He saw two of the children right away coming out of the mist at him, hands held out to make contact. Their shrouds were but filthy shifts stained with grave-soil and grave-drainage, faces like those of grinning white clown-puppets, eyes the color of moonlight on water. They were filled with poison gases as if they had sucked them up like sponges… gas steamed out of them in wisps and slow-turning tendrils, rising from mouths, innumerable holes and crevices in their faces and flesh.
Creel did not hesitate for one moment.
He ran right through them knocking them aside, back into the fog where they seemed to dissolve and become part of it, two columns of corpse-gas.
He had no true idea where he was in the village and everything was crowded, compressed, debris laying in hills and mounds, huge craters filled with black water opening at his feet. Alone. He was alone now and he knew he was alone and the idea of that was something he did not dare contemplate. Not yet. Not here. He groped through the mist, edging along the bullet-pocked brick facades of buildings, staring up at blank windows looking down upon him, crawling over blasted, crumbling walls of stone, limping down narrow streets that were gray and misting.
And then For one moment, one that put him down on his knees, he saw something in the mist that could not see him. Just for a moment. It came out of the fog and was enshrouded by it just as quickly. A woman. A woman in a white bridal gown. She was feeling her way along a wall with outstretched fingers, looking for something and perhaps some one.
Creel just waited there silently until she passed.
He knew she hadn’t heard him. In order to hear you needed ears and in order to have ears you needed a head and this woman had been missing that vital accoutrement. Just a wandering trunk.
Madness most certainly insinuating itself by this point, Creel came stumbling down a low hill, liking the sound of his muddy boots on the cobbles, the sound of rain dripping, the way the fog was a great hungry ghost trying to eat him And he screamed.
Screamed because it was there, waiting for him: the thing from the cavalry post. It still wore its tomb-filthy shroud, a great and graying winding sheet that covered its head in a loose hood and its outstretched arms in yards of worm-eaten graveyard cloth. Plumes of fog rose up around it, making it look like it was smoldering.
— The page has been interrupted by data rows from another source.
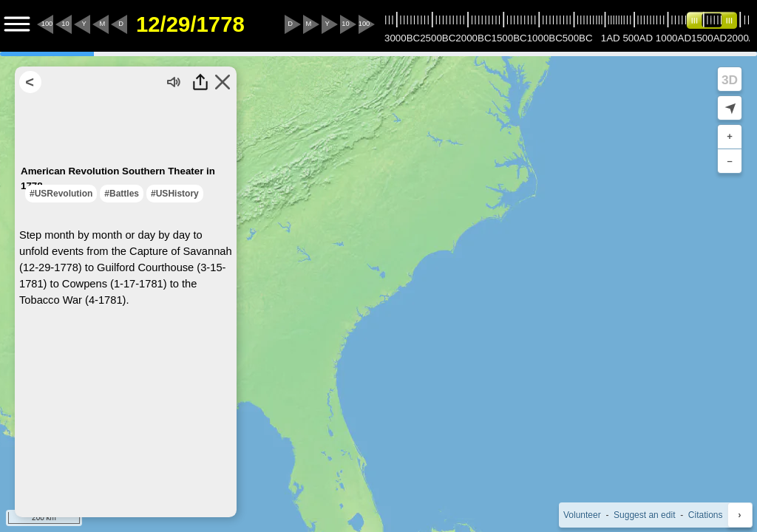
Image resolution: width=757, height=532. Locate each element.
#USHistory (174, 194)
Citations (705, 515)
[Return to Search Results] (30, 82)
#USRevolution (61, 194)
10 (65, 24)
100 (47, 24)
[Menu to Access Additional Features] (17, 24)
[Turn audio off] (174, 82)
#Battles (121, 194)
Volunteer (582, 515)
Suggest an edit (644, 515)
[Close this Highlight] (223, 82)
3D (730, 80)
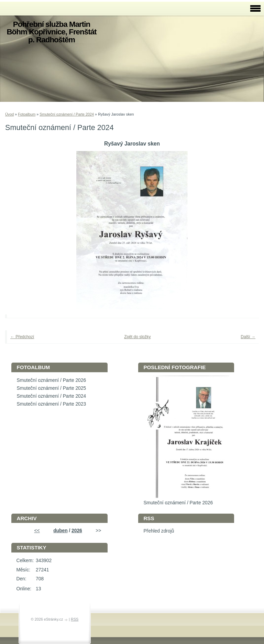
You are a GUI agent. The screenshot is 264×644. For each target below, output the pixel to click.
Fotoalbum (26, 114)
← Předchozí (22, 337)
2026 (77, 530)
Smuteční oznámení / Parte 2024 (67, 114)
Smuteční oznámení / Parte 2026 (51, 380)
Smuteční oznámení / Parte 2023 (51, 404)
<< (37, 530)
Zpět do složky (137, 337)
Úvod (9, 114)
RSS (75, 619)
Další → (248, 337)
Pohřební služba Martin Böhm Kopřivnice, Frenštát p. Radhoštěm (51, 32)
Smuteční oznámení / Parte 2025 (51, 388)
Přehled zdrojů (158, 531)
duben (60, 530)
“ Creel,” it said in a voice of subterranean damps, “Creeeeeeellll-”
Then he was running again, slipping through the mist, hiding, waiting, rising to run again, knowing that those children were out there in numbers and that even if he managed to avoid them, he could never, ever avoid the shrouded thing…it would find him wherever he went.
He stumbled into an open square.
A dozen men trained rifles on him.
“ Hold your fire,” someone said. “He looks…almost human.”
Creel dropped to his knees, shivering, holding himself, sobbing behind his gas mask.
He was taken inside a ruined building and soon, the gas dissipating sufficiently, all removed their masks. He found himself in the company of a reconnaissance patrol of the Canadian 1 ^ st Light Infantry.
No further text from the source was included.